Вдруг из леса донесся скрип колес. Похоже было, что тяжело груженная телега медленно ползет вверх по дороге. Санду схватил Ромикэ за руку, и оба несколько долгих секунд напряженно вслушивались в шумы и шорохи ночи.
— Гей, Наполеон! Гей, Турок! Вот чертовы дети, еле ноги переставляют!
Человек погонял волов, и каждое его слово было теперь отчетливо слышно. Вскоре между деревьями, внизу, в долине, мелькнул огонек, он тихонько покачивался, и можно было подумать, что приближается привидение.
— Это фонарь, прикрепленный к возу, — прошептал Ромикэ. — Небось едет какой-нибудь крестьянин.
Еще какое-то время они пытались понять, в каком направлении движется телега, как вдруг она громыхнула на ухабе сзади них, очень близко, шагах в пятнадцати. Круто повернувшись, они с изумлением увидели позади себя качающийся в просветах деревьев фонарь.
— Давай спрячемся! — предложил Санду и, положив руку на плечо Ромикэ, потянул его вниз. — Он может нас заметить при свете луны…
Оба легли, прижавшись к корням старого дуба, и, не отводя глаз, следили за огоньком.
— Черт побери, не могу понять, как же это получается? — прошептал Санду. — Ведь скрип колес слышался совсем с другой стороны…
— Дорога извилистая, вот в чем дело…
Через некоторое время телега остановилась внизу на дороге. Внимательно присмотревшись — мешали ветви и кусты, — они с трудом разглядели ее. Старый военный фургон на высоких колесах, крытый брезентом, тянули два вола с большими крутыми рогами. К дышлу был прикреплен фонарик, который излучал слабый, мерцающий свет. Пожилой сутулый солдат подошел, устало волоча ноги, к переднему концу дышла, отцепил фонарь, наклонился и, держа его в руках, стал возиться у колеса, похоже, что-то искал. На ремне у солдата висела винтовка, а у бедра — пустая сумка из-под провианта с расстегнутыми перекрученными ремешками. Он немного повозился возле волов, оправил брезент с боков фургона, потом, поставив фонарь посреди дороги, отошел в сторону, но недалеко, принес два больших булыжника и подложил под задние колеса, ударами башмака загнав их поглубже.

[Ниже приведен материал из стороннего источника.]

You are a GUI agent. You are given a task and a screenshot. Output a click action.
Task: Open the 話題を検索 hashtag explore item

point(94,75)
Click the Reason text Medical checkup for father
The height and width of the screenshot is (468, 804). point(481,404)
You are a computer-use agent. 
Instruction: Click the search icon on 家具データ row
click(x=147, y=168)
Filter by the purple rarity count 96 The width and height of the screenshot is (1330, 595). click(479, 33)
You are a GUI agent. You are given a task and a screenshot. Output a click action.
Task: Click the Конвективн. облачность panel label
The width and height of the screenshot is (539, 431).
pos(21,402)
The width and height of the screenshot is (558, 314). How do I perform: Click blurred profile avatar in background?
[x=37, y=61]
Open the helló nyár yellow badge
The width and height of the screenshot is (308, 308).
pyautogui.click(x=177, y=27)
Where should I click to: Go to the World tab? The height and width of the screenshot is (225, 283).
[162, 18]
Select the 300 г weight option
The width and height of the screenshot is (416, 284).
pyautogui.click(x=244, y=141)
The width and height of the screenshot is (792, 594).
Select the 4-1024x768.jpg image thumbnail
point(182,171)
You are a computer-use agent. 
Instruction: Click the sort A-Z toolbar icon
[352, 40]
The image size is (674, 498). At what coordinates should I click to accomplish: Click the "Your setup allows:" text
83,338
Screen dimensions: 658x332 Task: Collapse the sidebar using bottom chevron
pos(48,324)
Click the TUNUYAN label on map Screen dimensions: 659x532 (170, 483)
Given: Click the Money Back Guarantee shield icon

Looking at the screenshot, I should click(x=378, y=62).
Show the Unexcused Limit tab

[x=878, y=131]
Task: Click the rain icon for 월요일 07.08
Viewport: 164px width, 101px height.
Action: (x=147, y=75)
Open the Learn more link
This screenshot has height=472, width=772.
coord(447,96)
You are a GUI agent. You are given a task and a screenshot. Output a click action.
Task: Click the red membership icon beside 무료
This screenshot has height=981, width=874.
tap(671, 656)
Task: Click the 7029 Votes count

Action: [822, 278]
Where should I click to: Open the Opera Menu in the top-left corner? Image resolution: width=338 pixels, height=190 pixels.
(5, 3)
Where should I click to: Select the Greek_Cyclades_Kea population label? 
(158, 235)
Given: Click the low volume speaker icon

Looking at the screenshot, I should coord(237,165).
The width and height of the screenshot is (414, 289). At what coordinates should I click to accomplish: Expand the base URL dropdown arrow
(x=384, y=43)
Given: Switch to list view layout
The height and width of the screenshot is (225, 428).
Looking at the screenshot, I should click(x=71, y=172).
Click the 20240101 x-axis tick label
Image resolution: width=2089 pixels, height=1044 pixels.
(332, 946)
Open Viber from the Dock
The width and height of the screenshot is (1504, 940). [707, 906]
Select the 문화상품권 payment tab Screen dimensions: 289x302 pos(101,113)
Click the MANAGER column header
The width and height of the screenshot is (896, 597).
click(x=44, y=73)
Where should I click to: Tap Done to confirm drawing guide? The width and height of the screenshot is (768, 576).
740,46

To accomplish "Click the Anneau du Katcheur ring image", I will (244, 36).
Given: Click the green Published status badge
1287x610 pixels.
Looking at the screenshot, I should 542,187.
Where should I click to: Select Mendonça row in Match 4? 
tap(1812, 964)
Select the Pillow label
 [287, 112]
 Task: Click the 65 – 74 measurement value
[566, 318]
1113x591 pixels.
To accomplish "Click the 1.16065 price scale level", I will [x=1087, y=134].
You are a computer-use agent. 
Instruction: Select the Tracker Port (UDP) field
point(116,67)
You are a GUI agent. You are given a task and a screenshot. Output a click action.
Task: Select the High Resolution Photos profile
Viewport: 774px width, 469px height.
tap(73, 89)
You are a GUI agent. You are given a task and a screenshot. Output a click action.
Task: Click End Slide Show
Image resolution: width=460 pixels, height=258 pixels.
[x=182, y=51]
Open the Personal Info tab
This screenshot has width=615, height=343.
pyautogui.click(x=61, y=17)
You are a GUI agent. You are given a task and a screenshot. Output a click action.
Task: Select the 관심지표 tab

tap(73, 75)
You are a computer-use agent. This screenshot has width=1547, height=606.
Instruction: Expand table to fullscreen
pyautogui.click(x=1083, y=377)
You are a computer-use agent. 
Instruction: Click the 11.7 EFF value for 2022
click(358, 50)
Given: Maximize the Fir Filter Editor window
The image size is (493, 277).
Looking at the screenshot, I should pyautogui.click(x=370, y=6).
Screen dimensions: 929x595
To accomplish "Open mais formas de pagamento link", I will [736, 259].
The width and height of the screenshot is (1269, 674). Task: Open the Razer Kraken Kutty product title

— Здесь, в лесу, военный лагерь, — шепнул Санду на ухо Ромикэ. — Для призывников. Принадлежит пехотному полку. Так что мы влипли!
— Что ты, разве этот дед новобранец? — беззвучно рассмеялся Ромикэ, кивнув на солдата. — Не видишь, как он ходит? Словно у него на спине не винтовка, а мельничный жернов… Господи, ты только посмотри! Он же…
Ромикэ недоговорил и застыл с открытым ртом. Санду приподнялся на локте, чтобы лучше видеть, и тоже замер, испуганно наблюдая за солдатом.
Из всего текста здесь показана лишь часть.